Remember when, after Alice in Wonderland falls down the rabbit hole she discovers a doorway that opens into a lovely garden but the doorway is less than a foot high? And Alice can’t fit through it—-until she discovers a bottle that says “Drink me”, which she does, shrinking herself to only ten inches high.
Then she realizes she might need the door key which lies on the table now high above her head. So Alice eats cake to get larger, uses a fan to get smaller (almost drowning in her own tears) and so on.
All of this in order to get out of the rabbit hole (even though there were plenty of books!) and into the garden where she thinks she wants to be.
Kind of like when you or I play small to be accepted or to feel safe. By staying small, by not drawing attention to our creative power and gifts we are less likely to draw the wrath and criticism of others who are happier staying as they are. I wonder if that impulse to stay small is a lurking mythic response from a time when hubris (excessive pride in defiance of the gods) resulted in bad things from angry gods and goddesses, like when Athena turned Ariadne into a spider for proclaiming herself the better weaver.
Even now, a woman playing big still sets off negative responses from peers and friends. Those criticisms used to be couched in personal terms such as, “Who does she think she is?” or “She’s so self-centered and egotistical.” Now, because women entrepreneurs, including creatives, are firmly in the marketplace, the more common descriptive terms are driven, competitive, or too commercial, words that when applied to a man have a very different connotation.

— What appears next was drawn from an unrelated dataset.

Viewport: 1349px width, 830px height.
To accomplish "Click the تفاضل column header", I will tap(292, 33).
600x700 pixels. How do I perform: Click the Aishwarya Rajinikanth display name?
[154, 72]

That old impulse to stay safe leads us to drink the potion (fear?) in the bottle. As if by shrinking ourselves, we’ll be able to enter that garden without offending anyone.
BUT… Unless you want to live in Wonderland forever (and maybe you do), you can’t stay small forever.

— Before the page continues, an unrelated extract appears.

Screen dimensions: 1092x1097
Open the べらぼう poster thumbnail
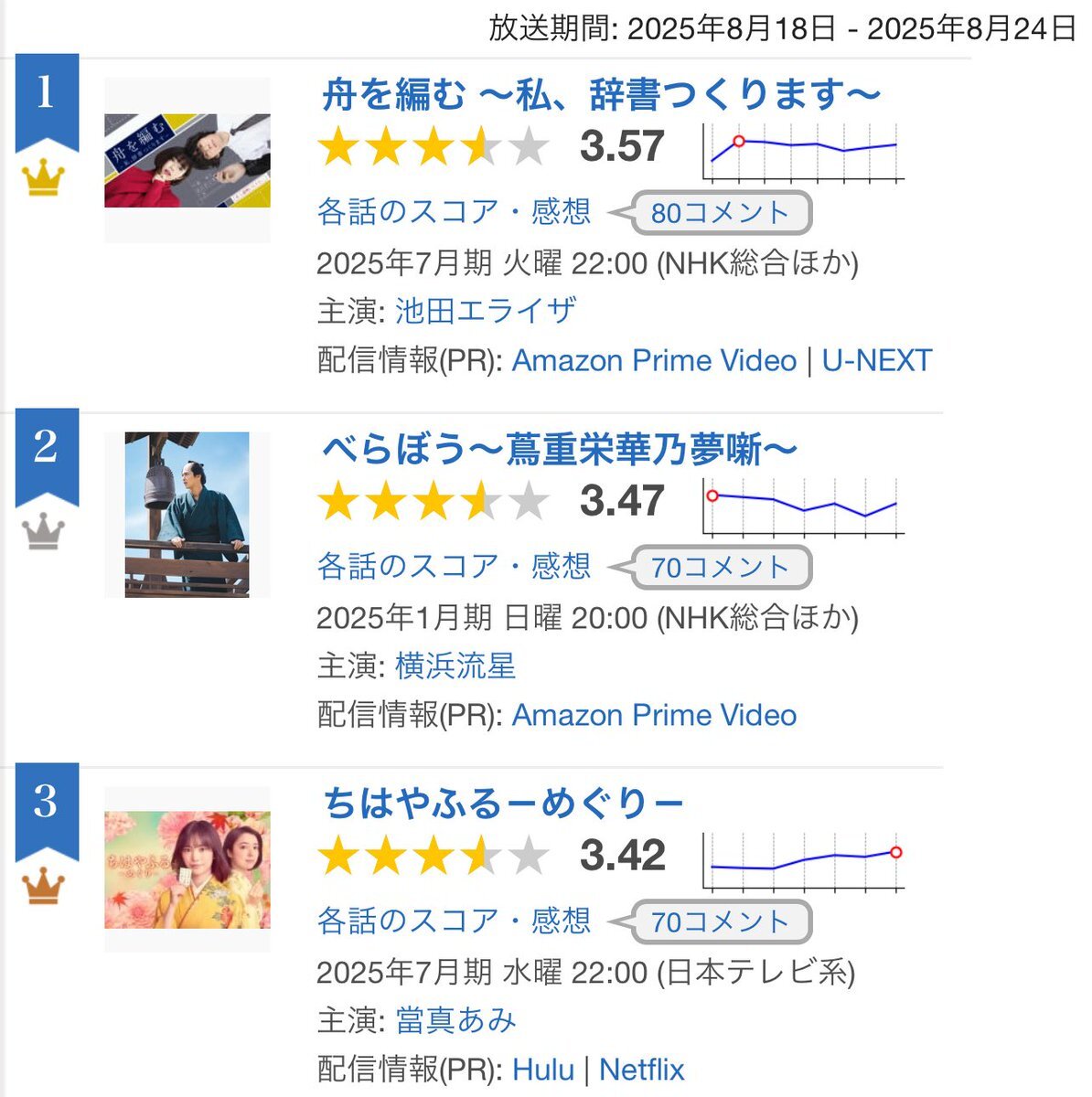187,515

I can’t go back to yesterday because I was a different person then. ~Alice
It is easy, as we wander in the garden keeping our creative work and ourselves small, to forget how big and powerful and magical we are, negating all we accomplished yesterday, and the day before that, and the week before that and the… Well, you get the picture.
Last January, a friend and colleague of mine, Yvonne, and I decided to sit down and make a list of all the business activities we’d accomplished or engaged in the year before in order to really see what we’d done. Both of us were pleasantly surprised to find how many interviews we’d conducted or been part of, how many programs we’d launched or participated in, and how much content through videos, newsletters and talks we’d put out into the world.
Suddenly, by eating the cake of my accomplishments, I grew bigger, seeing myself in a new way. This gave me new confidence for the work I wanted to accomplish in the year. The new awareness also made it easier for me to talk with assurance and power about my ability to help people tell or write their stories and share them in the world.
I’m ready to throw that nasty little bottle with its shrinking potion away. Are you?
If you are, then sit down and make a list of all your creative accomplishments in this past year. List everything, big and small. Then really see–and admire–all you’ve done.
Did you just grow a little bigger?
Good. Throw the bottle away. Eat the cake.
Be the powerful, creative, magical person you are.